Research has uncovered a link between socioeconomic conditions and OCD, with people of a lower socioeconomic status more at risk of developing the disorder. Changes in living conditions, from good to bad or bad to good also influence OCD. What is unclear however is whether lower socioeconomic conditions causes OCD, or OCD leads to a lower socioeconomic condition owing to inability to lead a normal life.
Just like the link between socioeconomic conditions and OCD, research has also established a link between marriage and OCD and employment and OCD. Unmarried people are more at risk of OCD, and so are unemployed people. Research is still ongoing, and whether unemployment and/or single life contributes to OCD or whether OCD gets in the way of a person’s employment or marriage is not yet established
Illness can also trigger OCD. For instance, a streptococcal infection of the throat may cause the body to confuse healthy cells with the infection, leading to cellular damage. Such cellular damage occurring in the brain triggers OCD symptoms. This is however a rare and temporary condition.

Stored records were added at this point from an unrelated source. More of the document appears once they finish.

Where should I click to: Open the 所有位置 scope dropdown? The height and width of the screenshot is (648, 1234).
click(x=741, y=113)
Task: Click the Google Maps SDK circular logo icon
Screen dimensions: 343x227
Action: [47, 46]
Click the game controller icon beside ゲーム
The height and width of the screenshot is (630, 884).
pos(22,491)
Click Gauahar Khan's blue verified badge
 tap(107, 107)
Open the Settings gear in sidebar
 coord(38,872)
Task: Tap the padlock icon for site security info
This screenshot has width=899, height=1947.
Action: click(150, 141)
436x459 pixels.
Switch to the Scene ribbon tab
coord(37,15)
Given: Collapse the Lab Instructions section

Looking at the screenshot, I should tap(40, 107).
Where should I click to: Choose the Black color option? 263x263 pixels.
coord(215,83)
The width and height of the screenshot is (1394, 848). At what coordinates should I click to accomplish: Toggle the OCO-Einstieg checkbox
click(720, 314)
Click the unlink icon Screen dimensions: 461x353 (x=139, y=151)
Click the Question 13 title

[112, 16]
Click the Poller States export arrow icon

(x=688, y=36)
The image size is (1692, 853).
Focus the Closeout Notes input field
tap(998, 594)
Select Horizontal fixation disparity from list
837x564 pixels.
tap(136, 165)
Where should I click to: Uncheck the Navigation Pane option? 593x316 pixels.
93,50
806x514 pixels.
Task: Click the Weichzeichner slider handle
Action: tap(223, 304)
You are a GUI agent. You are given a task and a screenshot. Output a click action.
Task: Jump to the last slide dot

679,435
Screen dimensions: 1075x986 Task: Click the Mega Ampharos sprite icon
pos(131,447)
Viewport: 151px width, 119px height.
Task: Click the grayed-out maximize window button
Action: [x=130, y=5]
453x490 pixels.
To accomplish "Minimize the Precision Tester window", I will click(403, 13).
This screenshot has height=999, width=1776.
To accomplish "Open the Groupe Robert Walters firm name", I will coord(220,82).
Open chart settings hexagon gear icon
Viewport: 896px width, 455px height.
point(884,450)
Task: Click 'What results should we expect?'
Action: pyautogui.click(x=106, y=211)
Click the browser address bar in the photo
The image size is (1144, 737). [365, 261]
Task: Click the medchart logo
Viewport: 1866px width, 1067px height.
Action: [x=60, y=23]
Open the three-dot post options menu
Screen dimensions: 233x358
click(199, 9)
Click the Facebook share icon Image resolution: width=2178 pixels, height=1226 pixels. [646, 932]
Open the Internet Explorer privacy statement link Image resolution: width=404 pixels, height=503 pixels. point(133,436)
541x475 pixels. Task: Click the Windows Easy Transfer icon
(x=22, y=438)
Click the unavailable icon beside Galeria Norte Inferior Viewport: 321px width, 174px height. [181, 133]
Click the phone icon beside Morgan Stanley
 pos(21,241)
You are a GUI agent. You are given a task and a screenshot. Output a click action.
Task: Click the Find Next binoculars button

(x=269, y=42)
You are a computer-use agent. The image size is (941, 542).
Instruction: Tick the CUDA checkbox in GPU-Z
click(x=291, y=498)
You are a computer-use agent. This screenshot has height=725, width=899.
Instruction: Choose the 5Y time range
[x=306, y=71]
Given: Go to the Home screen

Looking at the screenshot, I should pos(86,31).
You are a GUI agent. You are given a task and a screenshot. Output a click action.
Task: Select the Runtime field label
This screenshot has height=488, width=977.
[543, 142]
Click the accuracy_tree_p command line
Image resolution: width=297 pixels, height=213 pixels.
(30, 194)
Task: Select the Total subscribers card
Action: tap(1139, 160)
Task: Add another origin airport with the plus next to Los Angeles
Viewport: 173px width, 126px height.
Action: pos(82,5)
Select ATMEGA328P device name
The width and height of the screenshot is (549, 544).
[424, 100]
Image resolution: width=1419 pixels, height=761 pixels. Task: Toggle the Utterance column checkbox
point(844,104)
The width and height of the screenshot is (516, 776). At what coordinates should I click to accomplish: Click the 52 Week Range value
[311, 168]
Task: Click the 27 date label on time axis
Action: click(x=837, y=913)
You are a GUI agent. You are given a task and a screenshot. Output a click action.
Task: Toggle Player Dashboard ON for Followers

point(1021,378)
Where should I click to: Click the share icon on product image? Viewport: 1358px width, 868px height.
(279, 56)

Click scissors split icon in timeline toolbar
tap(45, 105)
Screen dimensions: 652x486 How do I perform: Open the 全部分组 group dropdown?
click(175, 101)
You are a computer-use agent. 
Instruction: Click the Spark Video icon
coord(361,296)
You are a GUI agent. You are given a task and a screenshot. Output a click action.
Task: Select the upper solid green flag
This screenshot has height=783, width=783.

Another theory is that children who tend to feel guilty about their natural needs owing to cultural factors and societal norms develop OCD.
The relationship between environmental factors and OCD is based on the fact that all OCD risk factors related to environmental issues cause stress, and sometimes depression, which in turn causes more stress. Stress triggers intrusive thoughts, rituals, and emotional distress which are characteristic of OCD.